Но однажды на северном горизонте показалась тонкая белая полоса. Она близилась, она росла ввысь день за днем, она превратилась в стену и закрыла горизонт… И тут началось вторжение с континента. В проливе стало тесно от кораблей. Кованые сапоги завоевателей топтали некогда заветную землю. Боевые маги подлых народов и изменники из числа народов высших крушили Предел за Пределом, пробивали завесу магии Волшебной страны, И гибли благородные воины ее, сотнями, тысячами, десятками тысяч. Стон и плач стояли во дворцах, и в убежищах под холмами, и на вольных равнинах… А льды шли, надвигались неумолимо, накрывали гибнущую землю тяжелой могильной плитой.
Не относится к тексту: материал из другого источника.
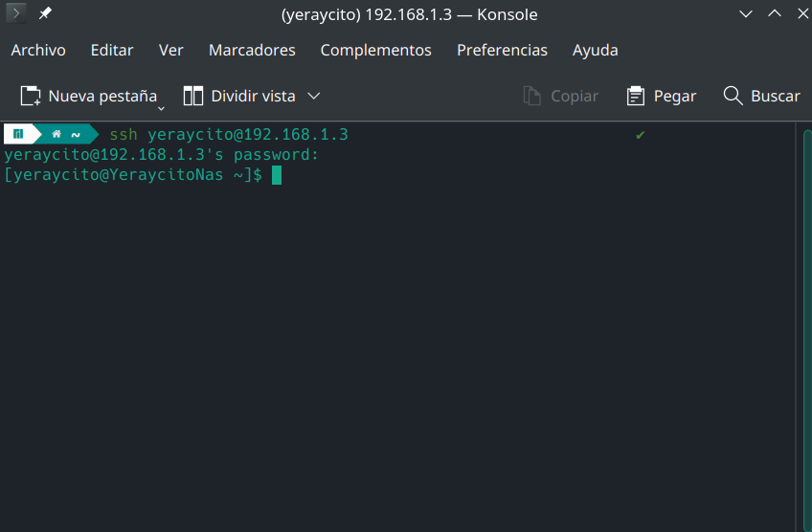
Task: Open the Archivo menu
Action: coord(38,50)
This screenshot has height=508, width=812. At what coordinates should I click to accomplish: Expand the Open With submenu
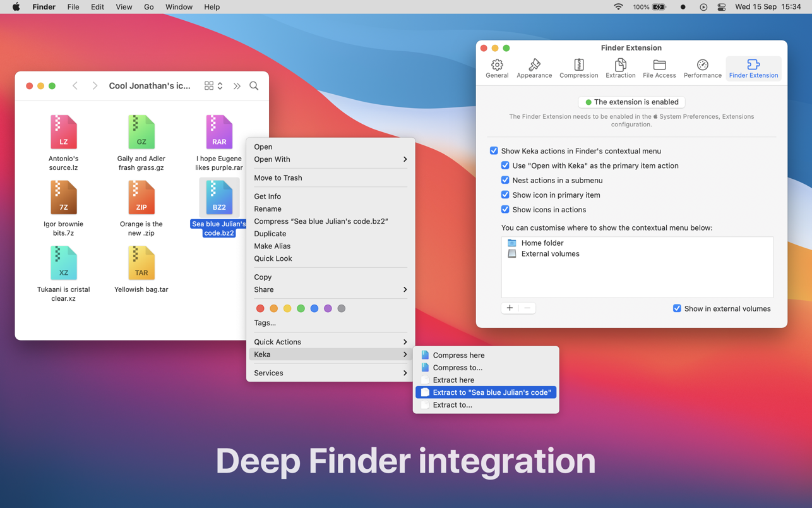(330, 159)
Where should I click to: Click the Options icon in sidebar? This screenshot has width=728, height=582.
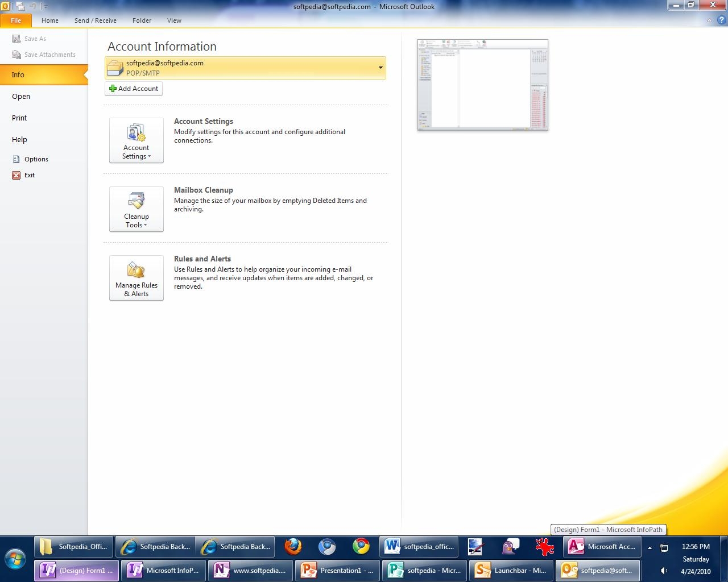click(x=16, y=159)
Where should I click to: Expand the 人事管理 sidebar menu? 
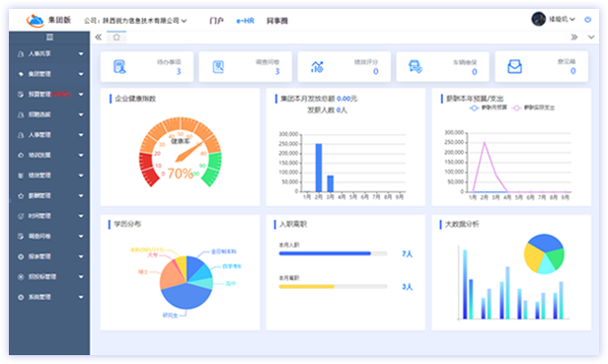pos(49,135)
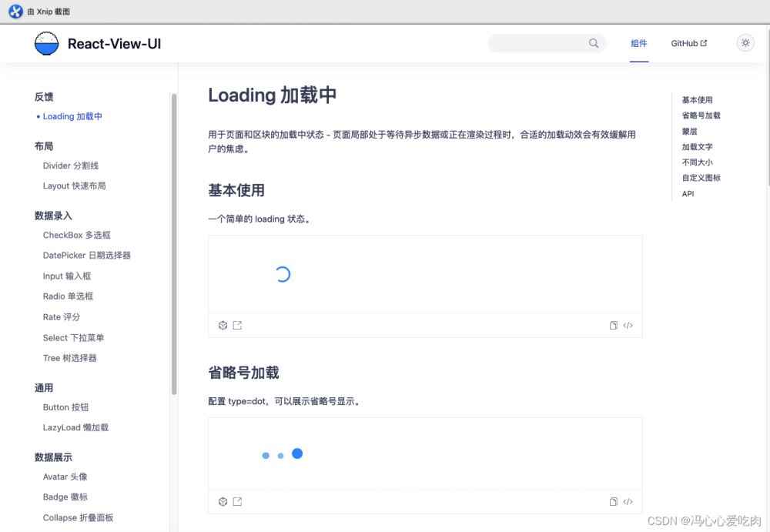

Не стало больше садов, дубрав и вересковых пустошей, столь милых душе поэтов. Не стало озер и горячих фонтанов, радуги померкли, и жидкий огонь недр погас, будто остыло само сердце несчастной земли. Только лед и снег, снег и лед, и кровь на льду, и черными крестами вмерзшие в лед тела…

Шел седьмой год войны, когда в последний из уцелевших островных Пределов пришла страшная, гибельная весть: Пределы континента изменили своей королеве и стали на сторону Коллегии, а те, что хранили верность, — уничтожены войсками Карола Освободителя. Надежда умерла, как умерла сама жизнь благодатных островов Эмайн. Неоткуда стало ждать помощи, и отступать, бежать — некуда.